Records taken from a dataset
##########

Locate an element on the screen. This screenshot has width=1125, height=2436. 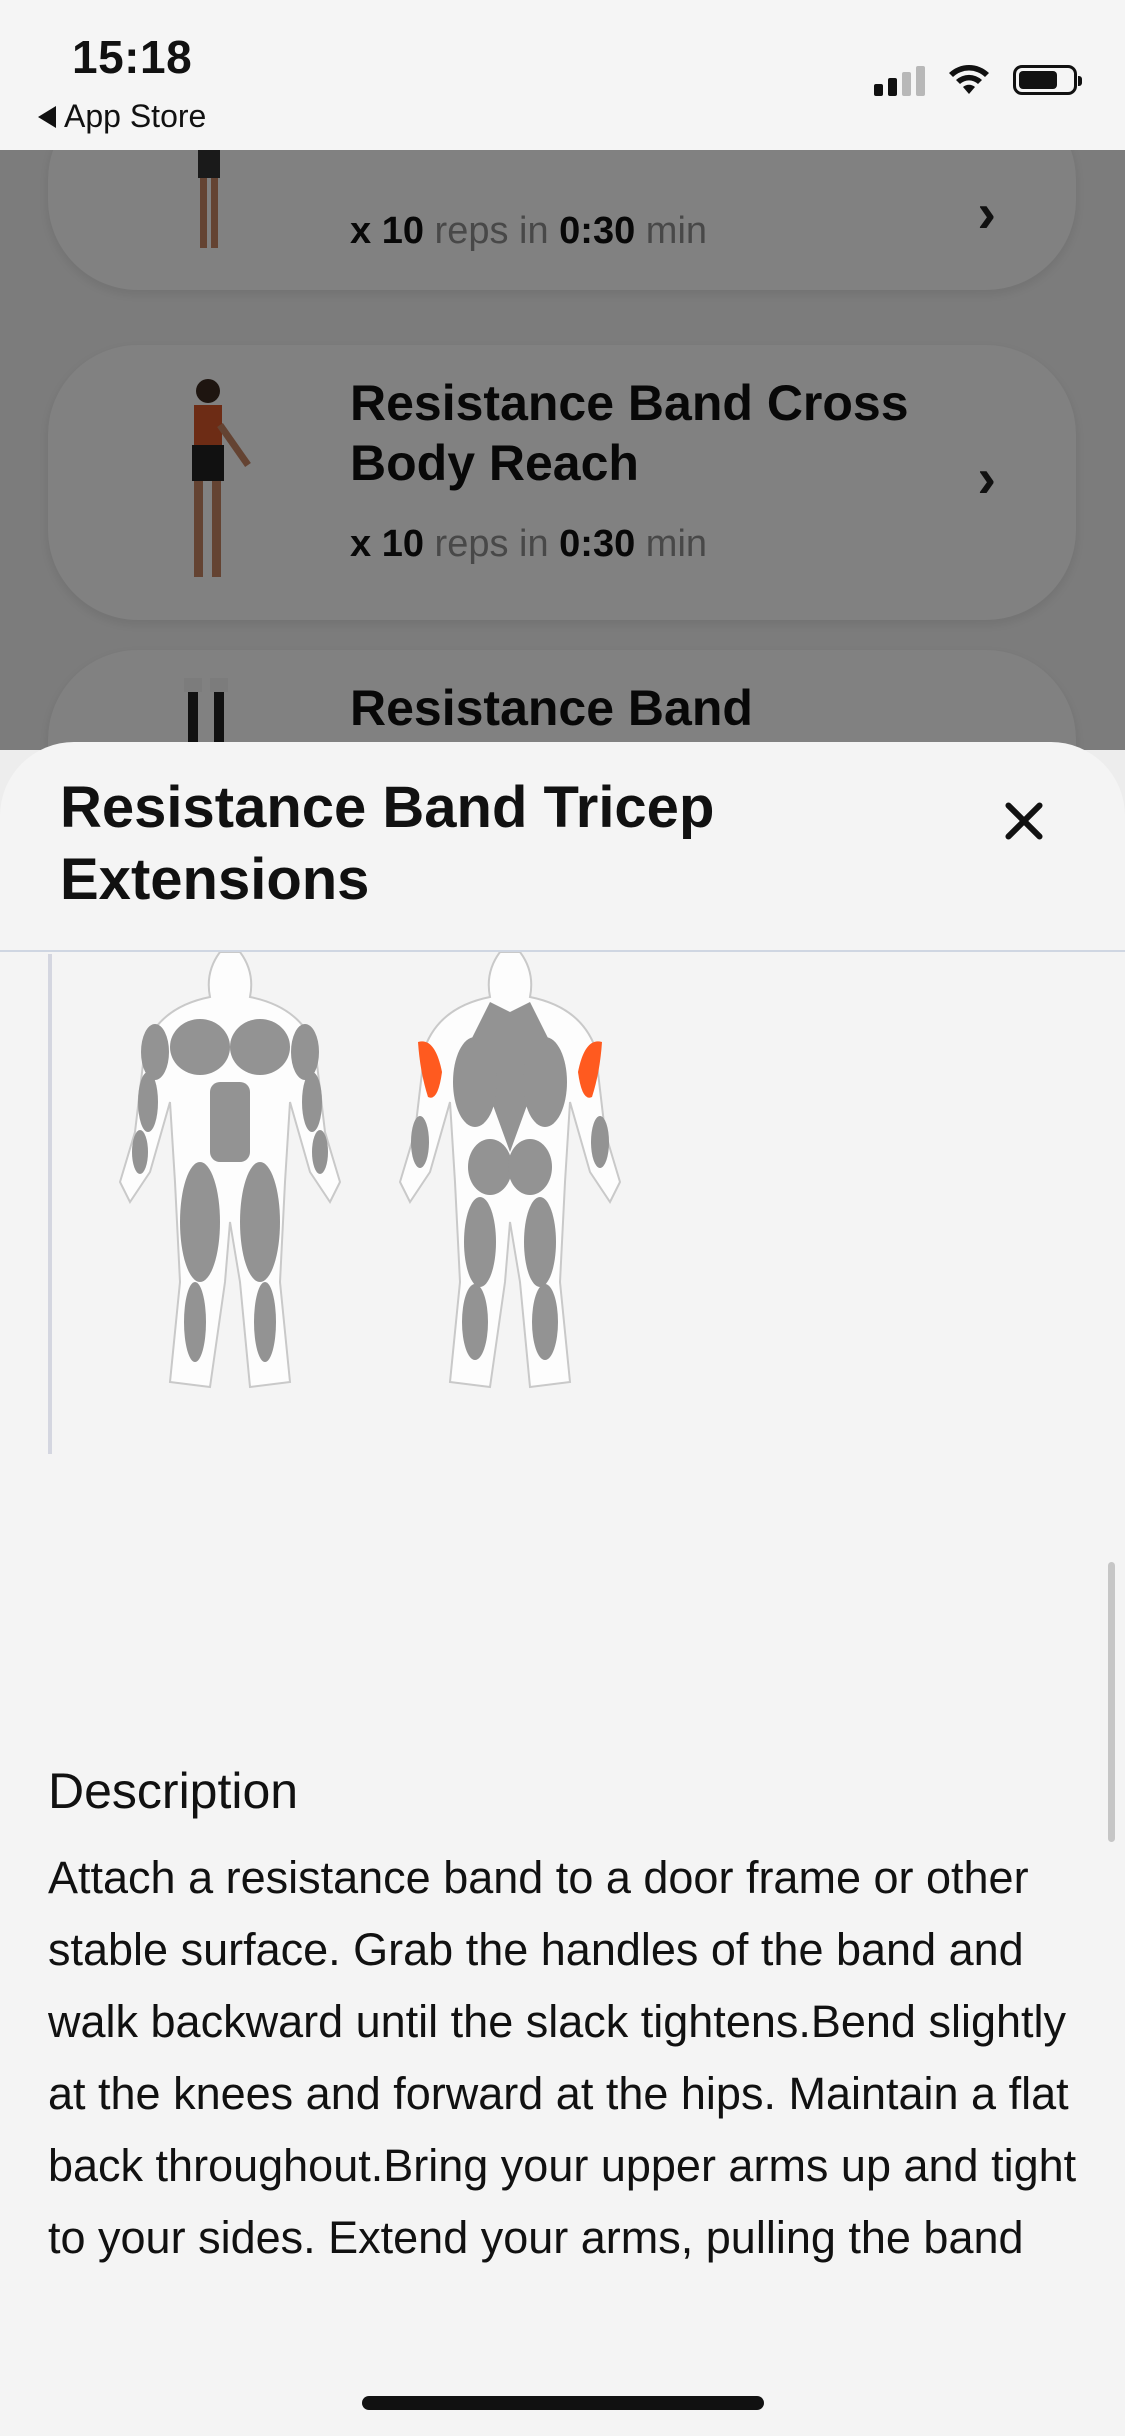
cellular-signal-icon is located at coordinates (900, 80).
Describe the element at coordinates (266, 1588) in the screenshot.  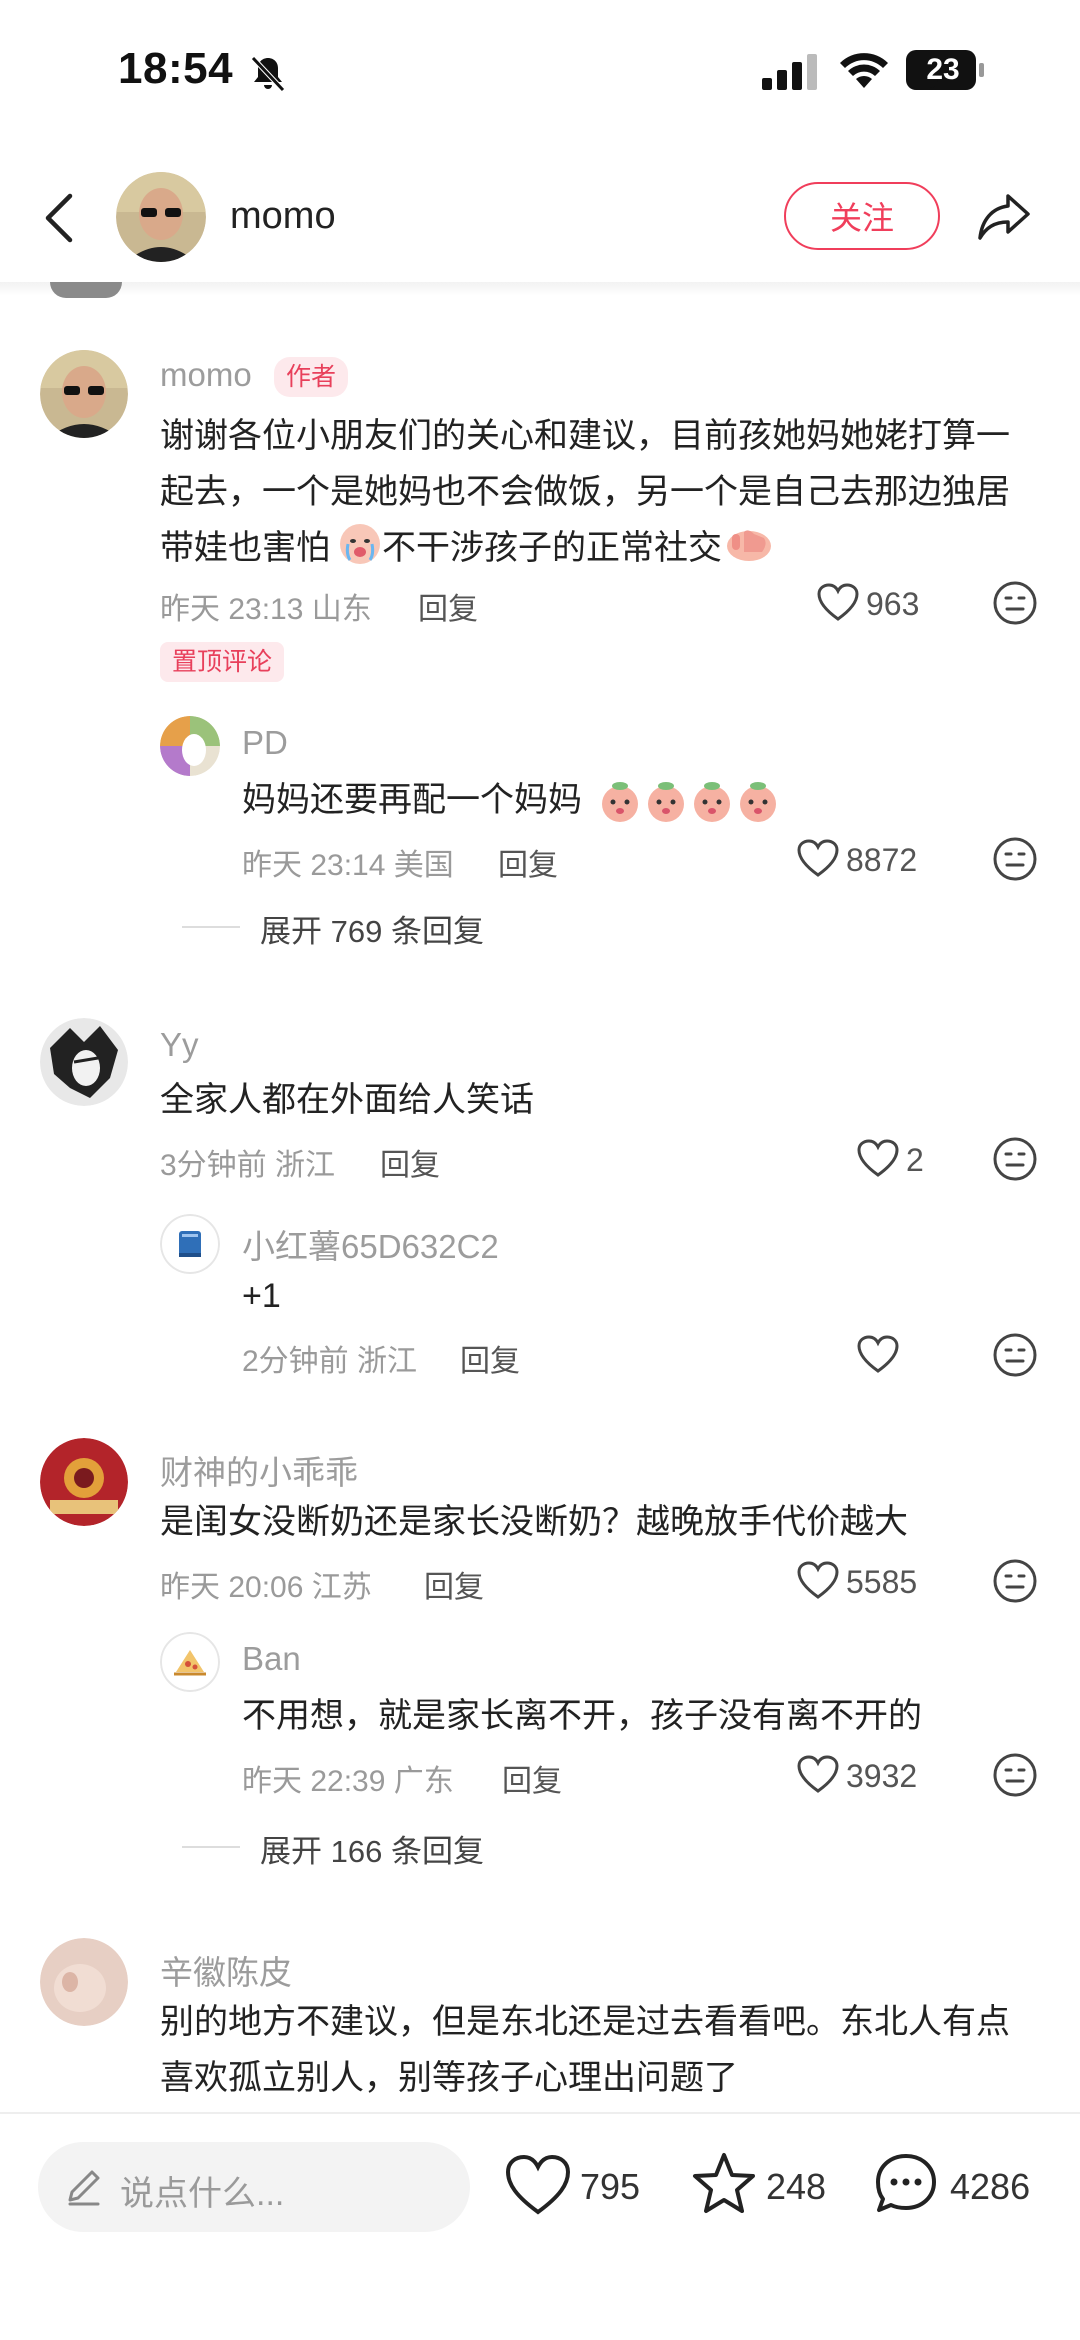
I see `comment-time-location: 昨天 20:06 江苏` at that location.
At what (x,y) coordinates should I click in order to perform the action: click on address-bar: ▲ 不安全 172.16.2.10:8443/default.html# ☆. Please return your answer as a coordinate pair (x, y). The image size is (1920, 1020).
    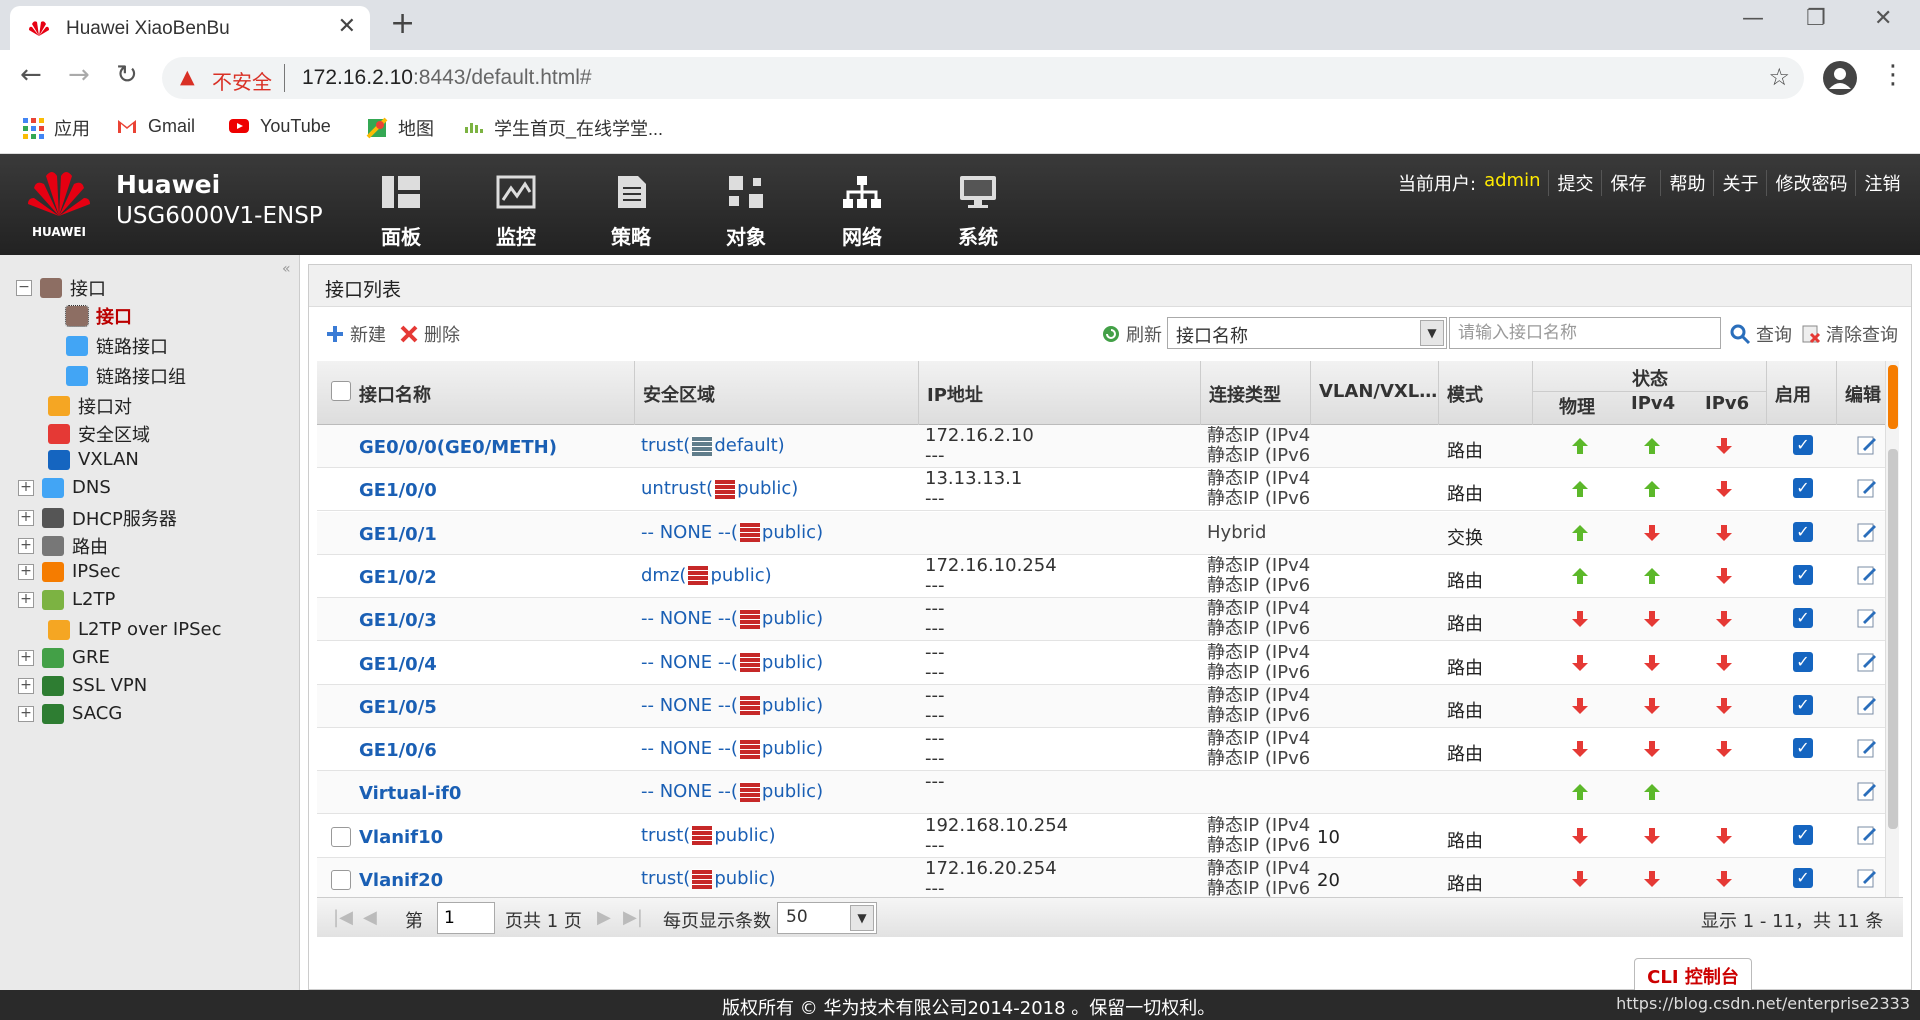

##########

- Assignment
Copy every line of the records above word for word, omitting the pictures.

- Reply
Locate an element on the screen. This screenshot has width=1125, height=2436. 
cellular-signal-icon is located at coordinates (900, 80).
Describe the element at coordinates (266, 1588) in the screenshot.  
I see `comment-time-location: 昨天 20:06 江苏` at that location.
At what (x,y) coordinates should I click in order to perform the action: click on address-bar: ▲ 不安全 172.16.2.10:8443/default.html# ☆. Please return your answer as a coordinate pair (x, y). The image size is (1920, 1020).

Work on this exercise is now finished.